→ **YOUR GOAL**: Collect every line below that contains the string "Task". Treat the match as case-sensitive.

→ **RECORDS SUPPLIED**:
- - - - -

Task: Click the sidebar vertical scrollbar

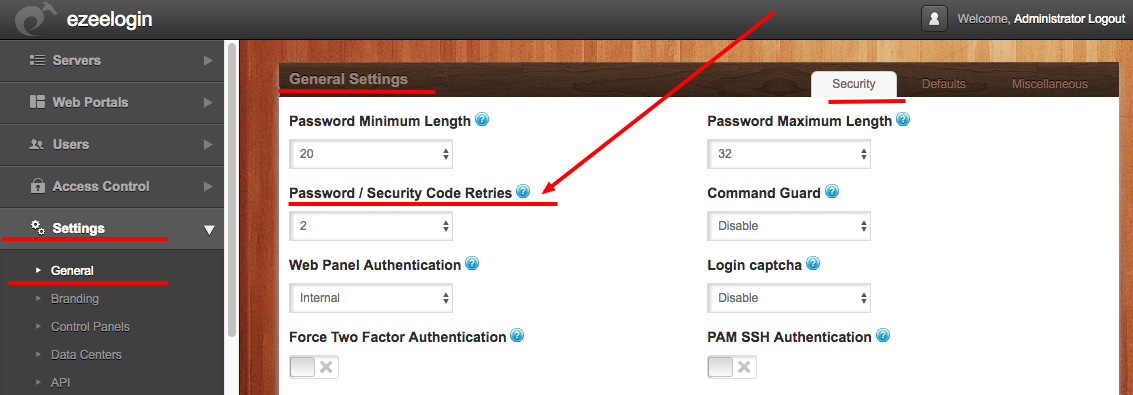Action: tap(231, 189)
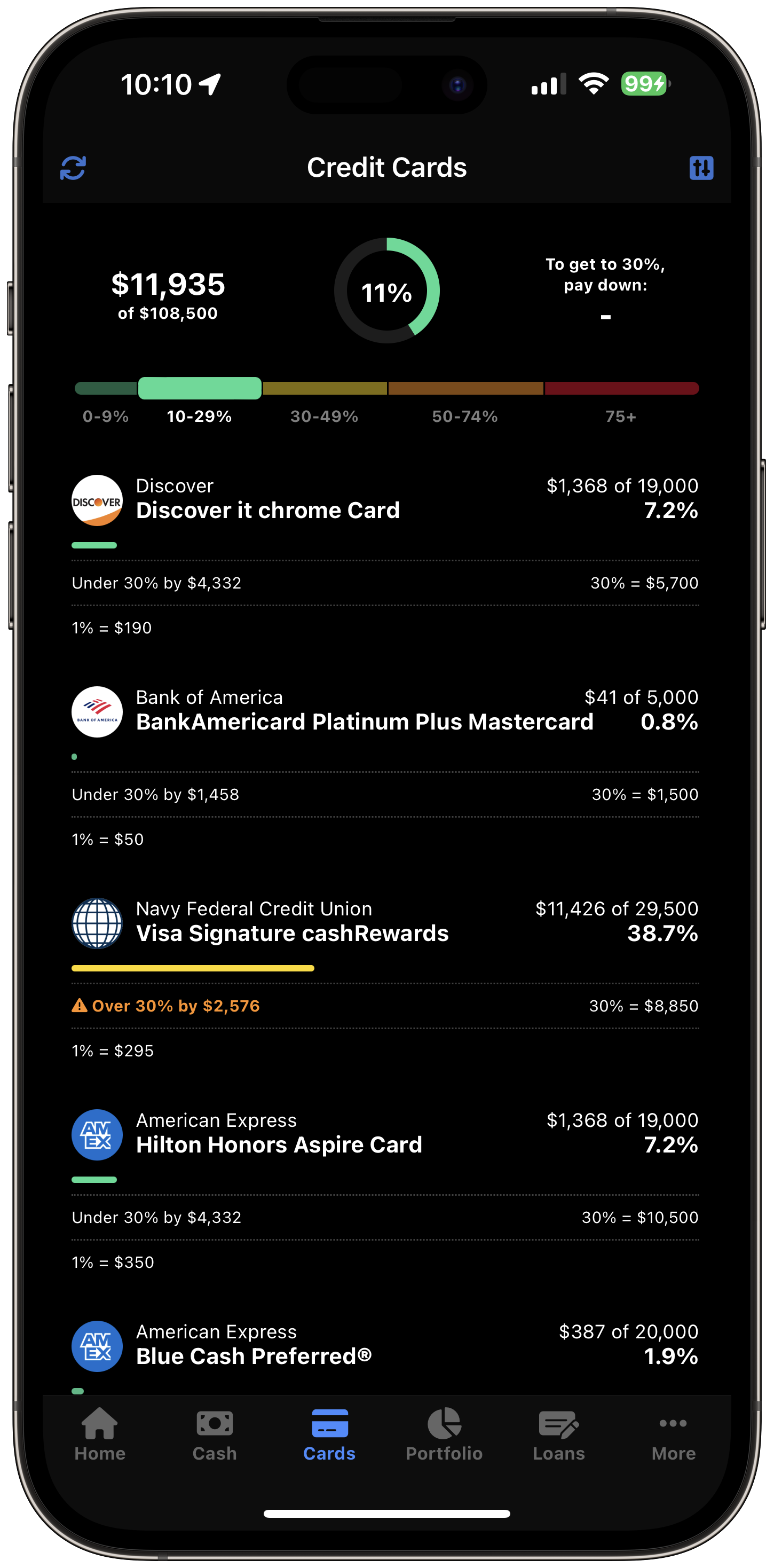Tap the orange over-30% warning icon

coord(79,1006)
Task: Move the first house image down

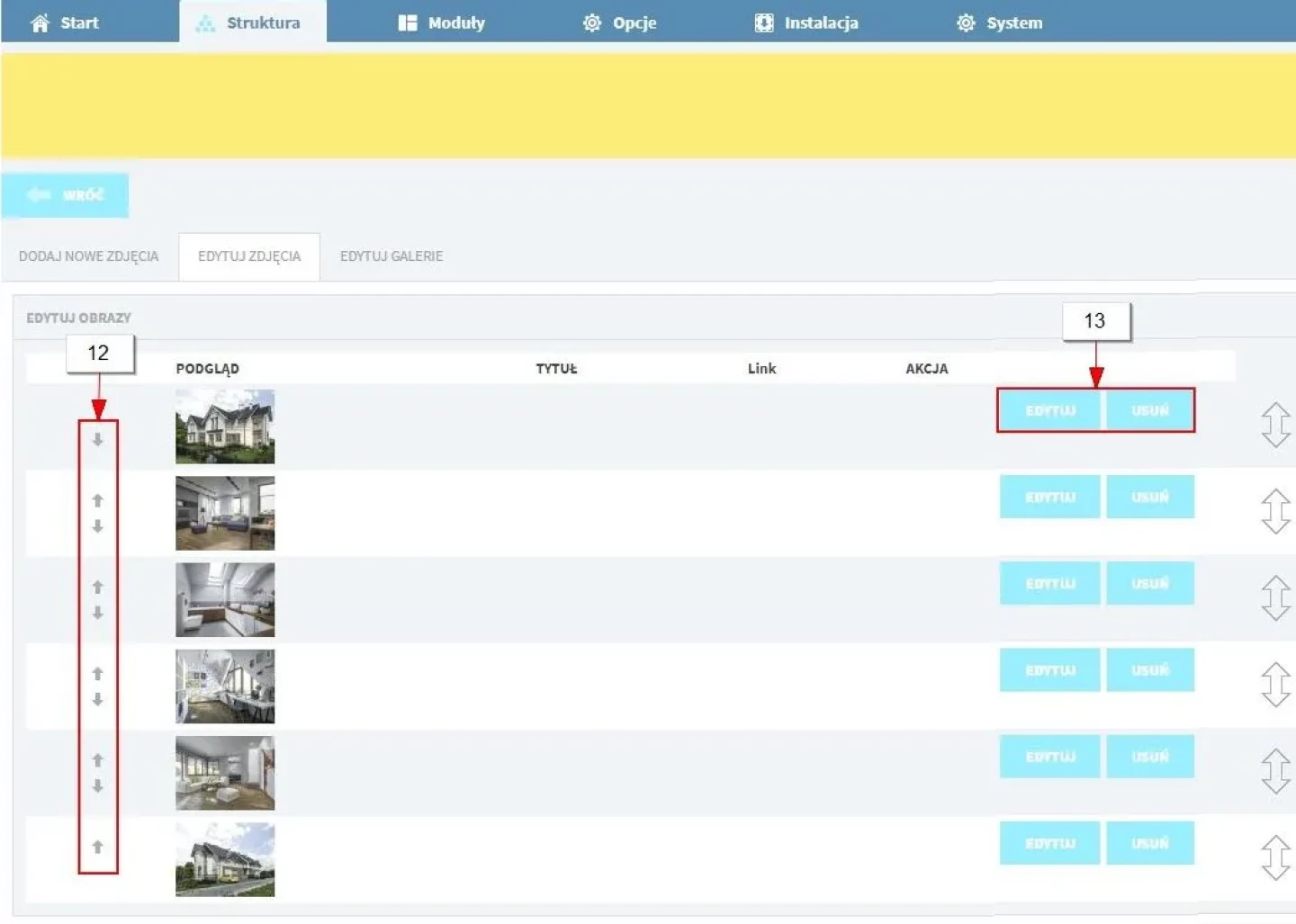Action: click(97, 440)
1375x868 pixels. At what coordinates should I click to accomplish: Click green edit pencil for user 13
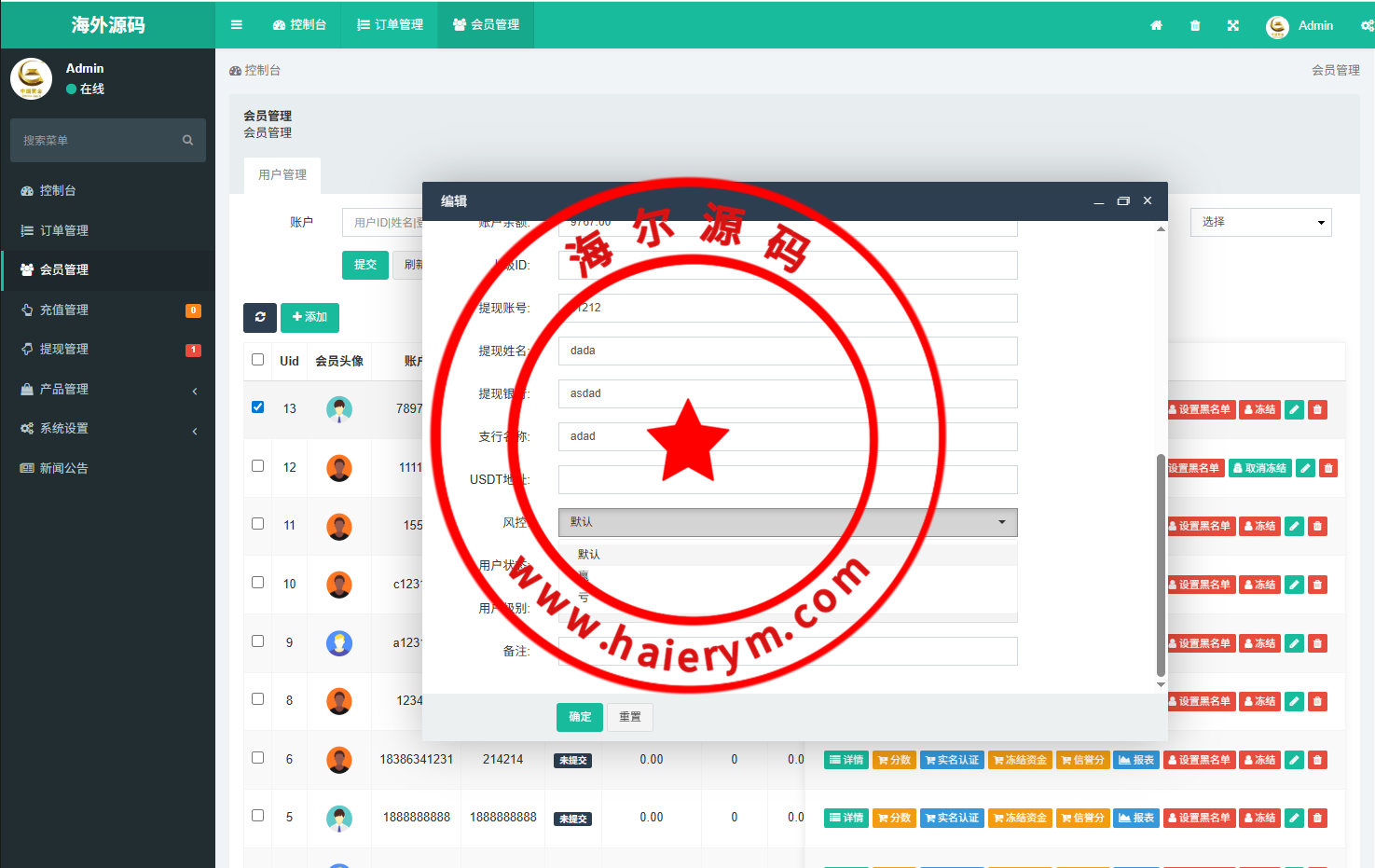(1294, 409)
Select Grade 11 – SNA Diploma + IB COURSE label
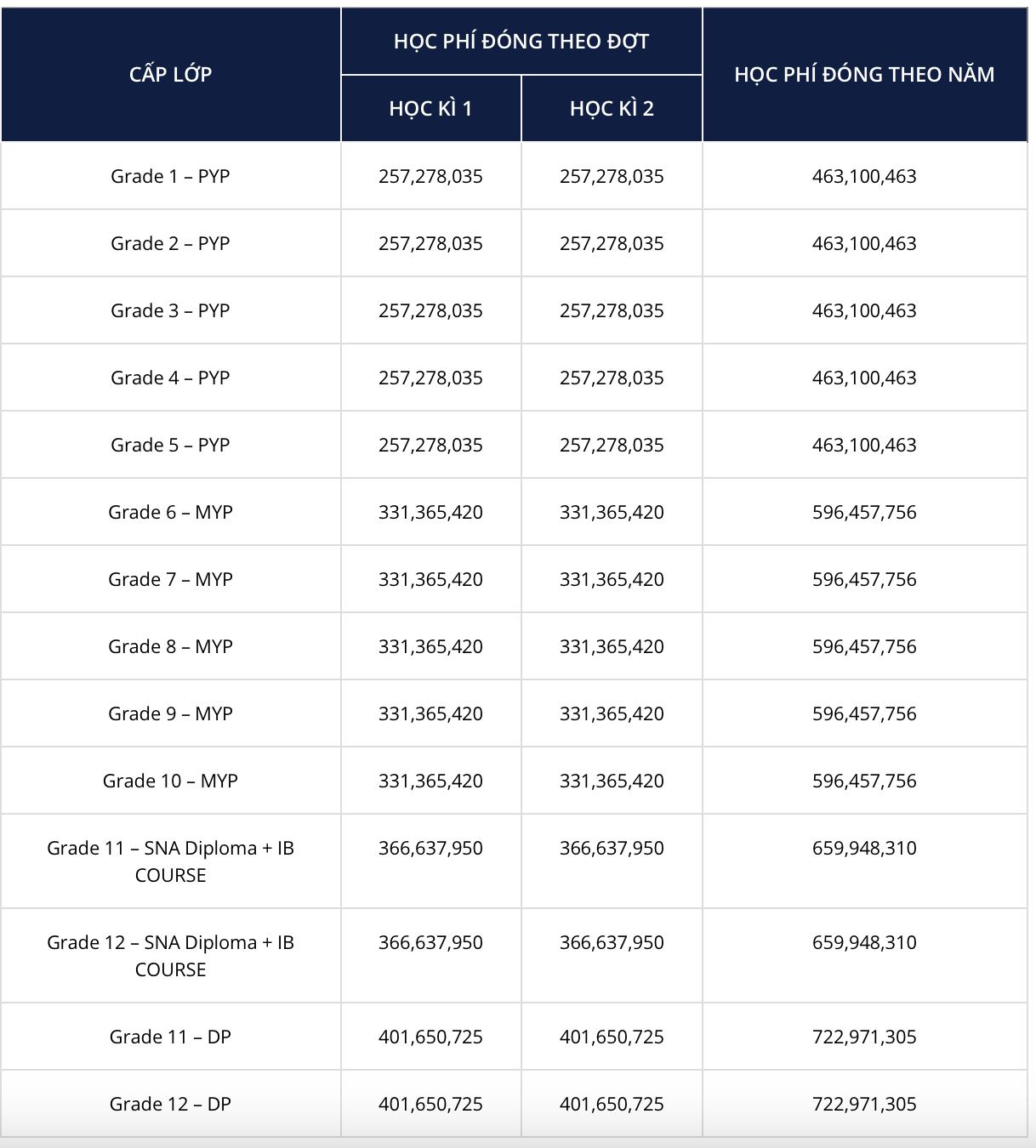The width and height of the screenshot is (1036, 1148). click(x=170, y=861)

- - - - -

→ **THE ANSWER**:
Task: Click the sidebar vertical scrollbar
Task: Move the first house image down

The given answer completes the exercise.